This year, a University of Chicago Medical Center (UCMC) Level I adult trauma center was announced, approved, and scheduled to open in 2018.
In September, the UCMC announced plans to establish a Level I adult trauma center through a joint partnership with Mount Sinai Hospital. The center was to be located at Holy Cross Hospital on West 68th Street and South California Avenue with the goal of serving surrounding neighborhoods.
Activists from the Trauma Center Coalition (TCC) have been pushing for a Level I trauma center since 2010, after Damian Turner, an 18-year-old community activist and founder of Fearless Leading by the Youth (FLY), was shot three blocks away from the UCMC and died in the ambulance to Northwestern Memorial Hospital in Streeterville. Several activists expressed dissatisfaction with the University’s decision to build the center so far away from the UCMC and Hyde Park.

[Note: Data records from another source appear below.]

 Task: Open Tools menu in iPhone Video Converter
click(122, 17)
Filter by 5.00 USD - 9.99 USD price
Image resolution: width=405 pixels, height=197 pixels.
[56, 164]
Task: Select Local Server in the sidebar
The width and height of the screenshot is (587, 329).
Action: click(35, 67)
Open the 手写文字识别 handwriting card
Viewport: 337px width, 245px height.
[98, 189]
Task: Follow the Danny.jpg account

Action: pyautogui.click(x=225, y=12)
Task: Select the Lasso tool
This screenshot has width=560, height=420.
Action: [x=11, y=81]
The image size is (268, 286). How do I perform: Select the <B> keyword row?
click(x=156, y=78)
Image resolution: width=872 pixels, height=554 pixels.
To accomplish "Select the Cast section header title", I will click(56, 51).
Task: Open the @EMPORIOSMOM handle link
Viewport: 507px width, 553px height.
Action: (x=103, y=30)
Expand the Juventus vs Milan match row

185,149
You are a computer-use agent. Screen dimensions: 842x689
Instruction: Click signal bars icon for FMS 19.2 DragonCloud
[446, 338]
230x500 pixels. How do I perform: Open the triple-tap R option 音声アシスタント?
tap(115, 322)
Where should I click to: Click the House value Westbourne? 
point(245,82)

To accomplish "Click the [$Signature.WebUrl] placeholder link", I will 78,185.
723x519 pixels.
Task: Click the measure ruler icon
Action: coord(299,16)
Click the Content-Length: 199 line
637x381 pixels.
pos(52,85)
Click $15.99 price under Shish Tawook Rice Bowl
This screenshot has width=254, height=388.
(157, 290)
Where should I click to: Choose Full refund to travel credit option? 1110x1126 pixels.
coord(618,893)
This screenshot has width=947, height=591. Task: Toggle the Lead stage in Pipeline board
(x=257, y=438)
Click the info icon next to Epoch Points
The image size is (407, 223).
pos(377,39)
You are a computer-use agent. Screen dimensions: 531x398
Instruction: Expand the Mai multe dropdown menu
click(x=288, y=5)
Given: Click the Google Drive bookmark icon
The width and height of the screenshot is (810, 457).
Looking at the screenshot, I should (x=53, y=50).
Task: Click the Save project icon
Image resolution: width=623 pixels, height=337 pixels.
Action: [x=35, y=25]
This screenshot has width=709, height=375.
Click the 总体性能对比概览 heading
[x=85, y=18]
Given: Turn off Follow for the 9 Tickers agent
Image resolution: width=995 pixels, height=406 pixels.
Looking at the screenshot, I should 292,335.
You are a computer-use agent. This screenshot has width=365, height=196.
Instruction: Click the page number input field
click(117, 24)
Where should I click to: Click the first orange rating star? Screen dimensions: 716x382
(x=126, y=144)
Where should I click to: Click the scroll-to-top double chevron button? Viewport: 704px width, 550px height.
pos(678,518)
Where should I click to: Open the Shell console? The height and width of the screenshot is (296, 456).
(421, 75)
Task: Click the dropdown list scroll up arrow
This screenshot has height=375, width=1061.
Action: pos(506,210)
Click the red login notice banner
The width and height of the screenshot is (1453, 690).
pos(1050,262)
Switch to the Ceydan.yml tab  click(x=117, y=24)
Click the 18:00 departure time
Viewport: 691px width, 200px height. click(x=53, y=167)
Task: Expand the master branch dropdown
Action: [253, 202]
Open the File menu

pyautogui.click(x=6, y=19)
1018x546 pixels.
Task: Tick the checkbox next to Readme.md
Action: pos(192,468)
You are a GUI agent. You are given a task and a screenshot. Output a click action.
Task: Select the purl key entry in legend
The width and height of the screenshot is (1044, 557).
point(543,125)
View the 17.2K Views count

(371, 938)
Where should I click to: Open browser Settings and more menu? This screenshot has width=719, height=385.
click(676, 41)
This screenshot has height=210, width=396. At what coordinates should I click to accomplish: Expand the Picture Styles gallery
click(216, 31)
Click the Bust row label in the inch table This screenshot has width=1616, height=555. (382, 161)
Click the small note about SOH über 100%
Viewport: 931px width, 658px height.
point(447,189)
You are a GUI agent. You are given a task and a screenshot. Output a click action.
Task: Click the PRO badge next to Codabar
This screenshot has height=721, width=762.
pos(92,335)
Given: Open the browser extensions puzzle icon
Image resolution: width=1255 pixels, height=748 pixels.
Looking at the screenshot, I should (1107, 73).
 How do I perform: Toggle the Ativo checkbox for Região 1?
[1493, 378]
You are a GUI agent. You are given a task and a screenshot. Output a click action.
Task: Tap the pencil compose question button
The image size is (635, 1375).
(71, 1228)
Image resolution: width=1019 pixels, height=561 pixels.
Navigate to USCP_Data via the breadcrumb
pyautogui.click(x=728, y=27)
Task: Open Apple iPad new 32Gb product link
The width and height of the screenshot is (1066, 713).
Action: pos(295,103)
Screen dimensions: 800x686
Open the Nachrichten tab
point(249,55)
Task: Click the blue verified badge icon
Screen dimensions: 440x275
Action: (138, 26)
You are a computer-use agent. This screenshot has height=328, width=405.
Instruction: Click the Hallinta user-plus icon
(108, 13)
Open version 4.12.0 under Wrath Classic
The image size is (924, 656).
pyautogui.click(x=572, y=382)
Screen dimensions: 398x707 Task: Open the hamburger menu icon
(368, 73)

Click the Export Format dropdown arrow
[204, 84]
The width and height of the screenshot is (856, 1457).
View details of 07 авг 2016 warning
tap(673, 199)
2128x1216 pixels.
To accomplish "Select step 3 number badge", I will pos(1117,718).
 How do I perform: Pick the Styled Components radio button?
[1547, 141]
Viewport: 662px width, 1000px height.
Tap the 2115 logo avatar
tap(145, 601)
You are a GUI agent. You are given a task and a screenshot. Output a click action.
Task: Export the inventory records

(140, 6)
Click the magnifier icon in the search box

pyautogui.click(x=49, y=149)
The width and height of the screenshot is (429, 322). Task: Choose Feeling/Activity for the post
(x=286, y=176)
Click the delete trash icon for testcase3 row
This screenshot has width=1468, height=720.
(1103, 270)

In December, the University announced that it will bring the center to the Hyde Park campus instead. A press release from UChicago Medicine explained that University officials had concluded that they would like to integrate the new Level I adult trauma center with the existing Level I pediatric trauma program and Burn and Complex Wound Center.
“At the end of the day, we realized that integrating all of these services on one site, on our campus, made the most sense for South Side patients,” Sharon O’Keefe, president of the UCMC, said in a statement.
“We applaud the University of Chicago for taking responsibility as a member of the broader South Side community. A Level I Adult Trauma Center at the University of Chicago will provide the best possible outcome for addressing the current lack of South Side trauma care. It also signals a significant shift in the University’s approach to responding to the needs of its predominantly black South Side neighbors,” the TCC said in a statement released December 17.
On April 21, the Illinois Health Facilities and Services Review Board (IHFSRB) issued a report that criticized parts of the UCMC’s initial proposal for expansion. It said that the proposal was too extensive in that it requested too many additional beds and emergency room stations; the report argued that the medical center needed only five additional medical and surgical beds, rather than the 168 the center had proposed, and that it only needed 15 new intensive care units, not 20.
On May 10, IHFSRB voted unanimously to approve the UCMC’s $269 million expansion plan.
Activists involved in the campaign for a trauma center are now pushing for the creation of a community advisory board that would work with UCMC administrators throughout the construction of the center. The board would consist of patients, families, youth, people of color, and low-income members of the community. Additionally, TCC is pushing for the medical center to fund violence prevention programs and support victims of violence.